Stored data
##############################

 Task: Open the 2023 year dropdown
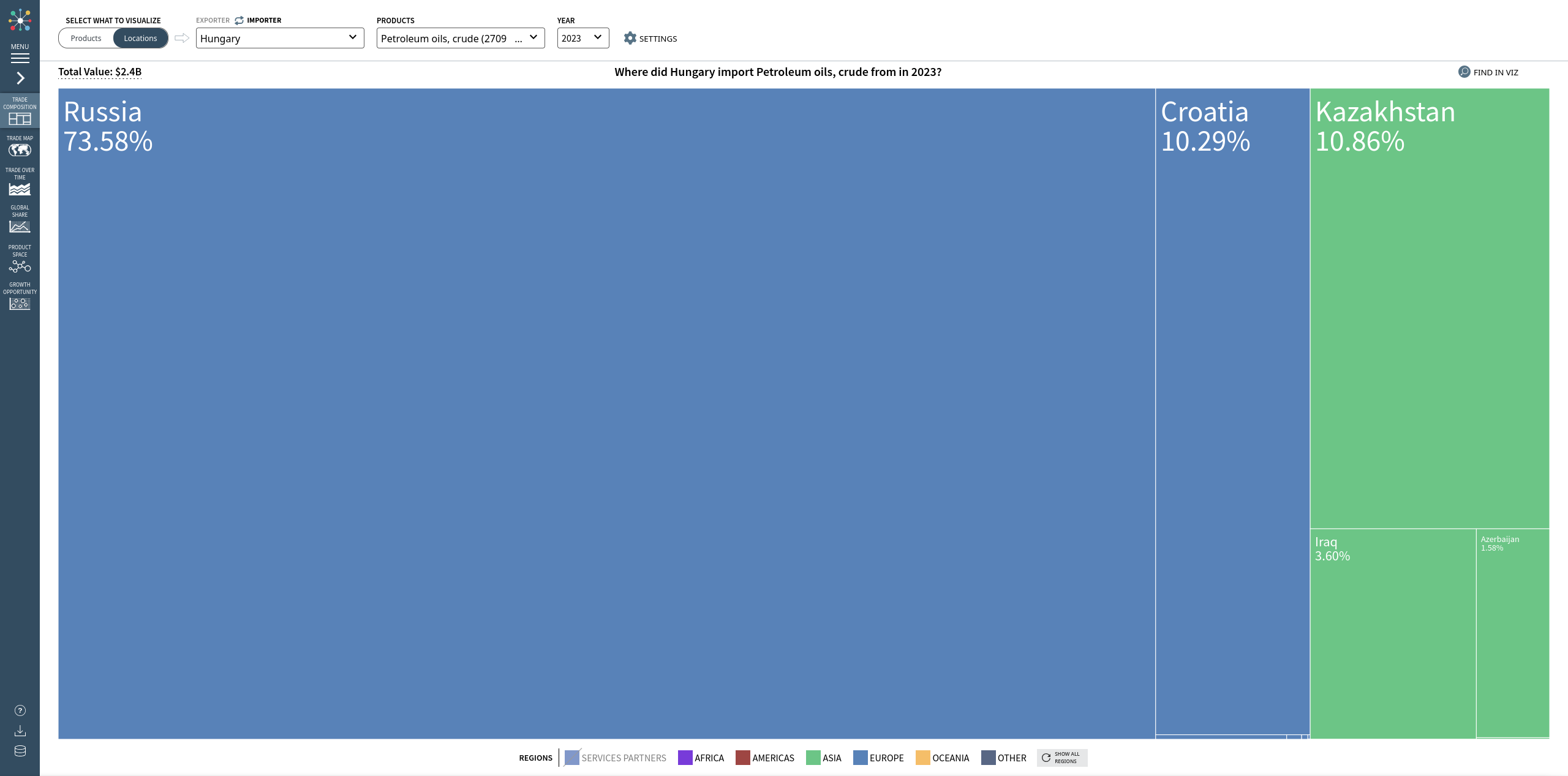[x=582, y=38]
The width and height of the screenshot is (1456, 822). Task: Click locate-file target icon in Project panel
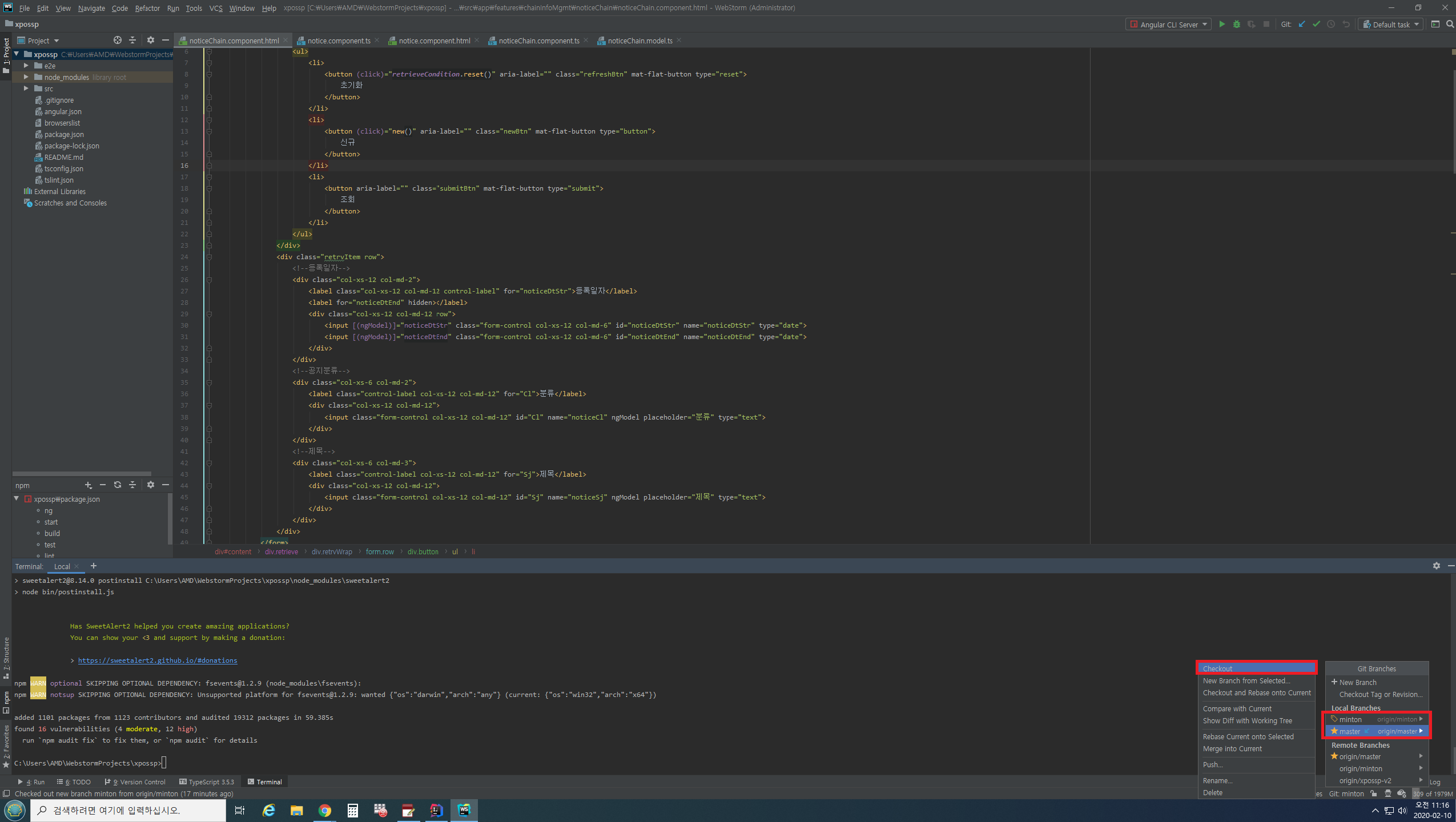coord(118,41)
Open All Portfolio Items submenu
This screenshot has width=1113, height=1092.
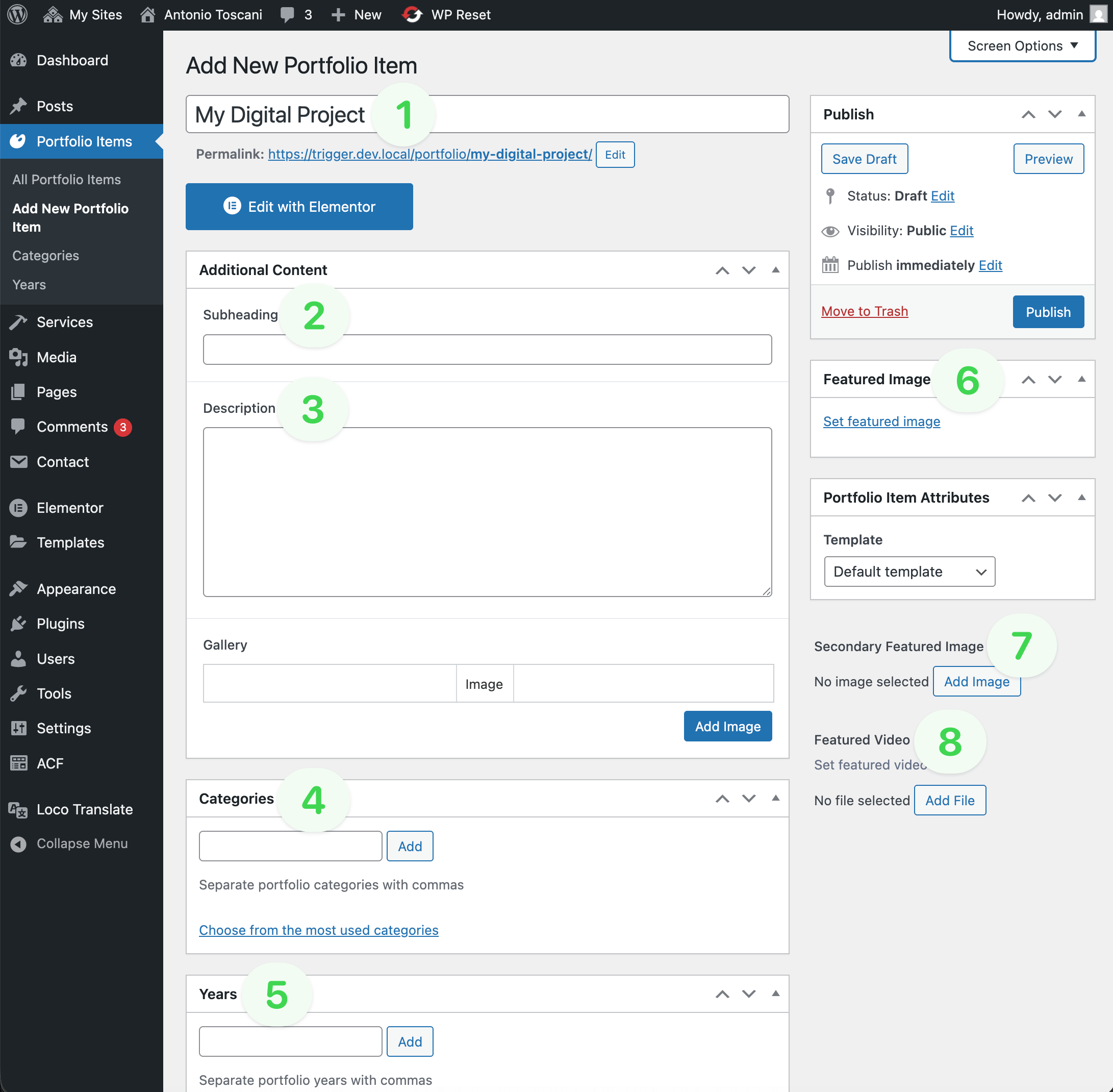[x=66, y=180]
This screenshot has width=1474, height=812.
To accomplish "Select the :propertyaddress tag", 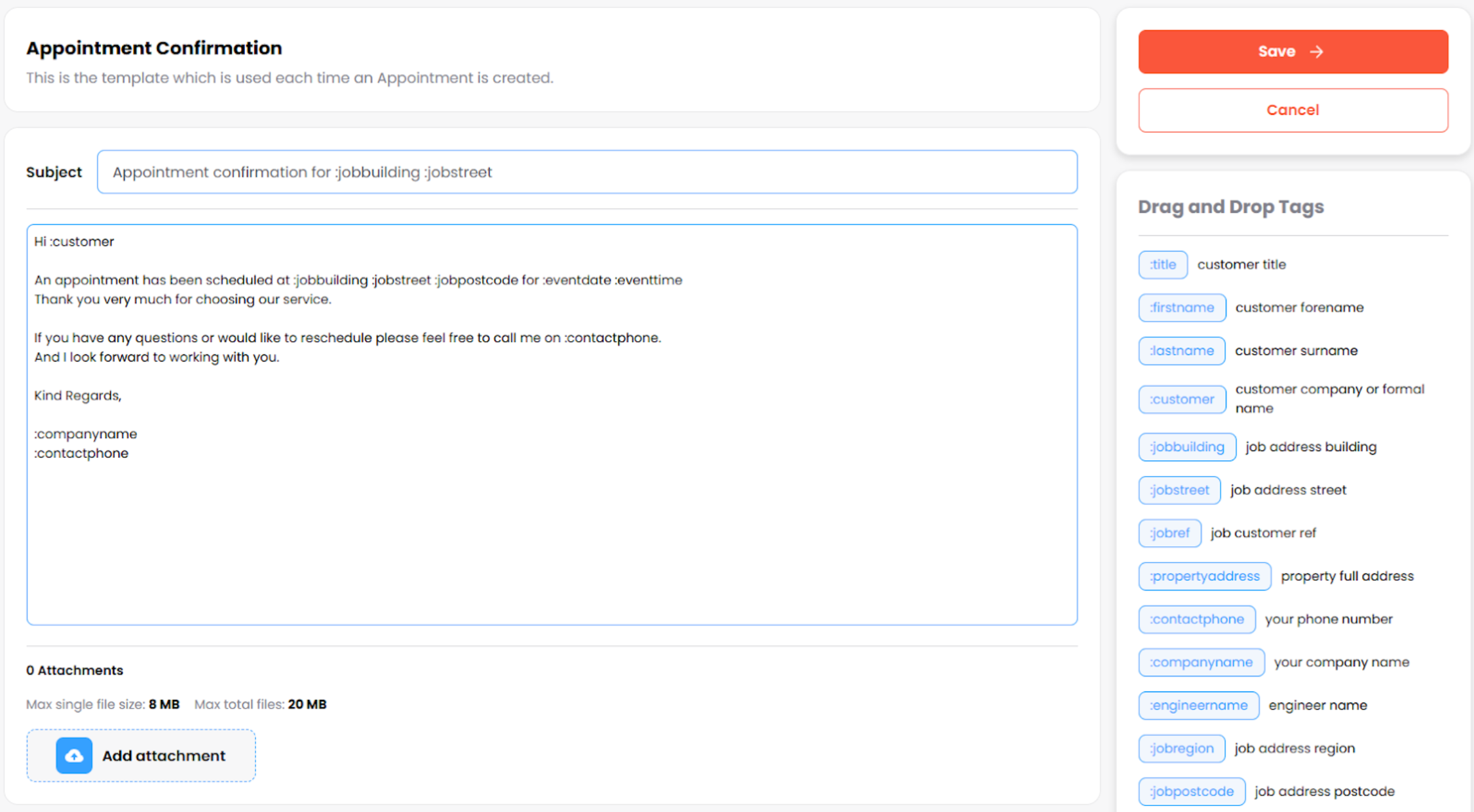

##############################

Your output must consist only of the lines from the line with "This screenshot has width=1113, height=1092." through the final line of the data, both included, reproduced exactly and free of pictures.

FINAL ANSWER
This screenshot has width=1113, height=1092.
[x=66, y=180]
This screenshot has width=1474, height=812.
To accomplish "Select the :propertyaddress tag", 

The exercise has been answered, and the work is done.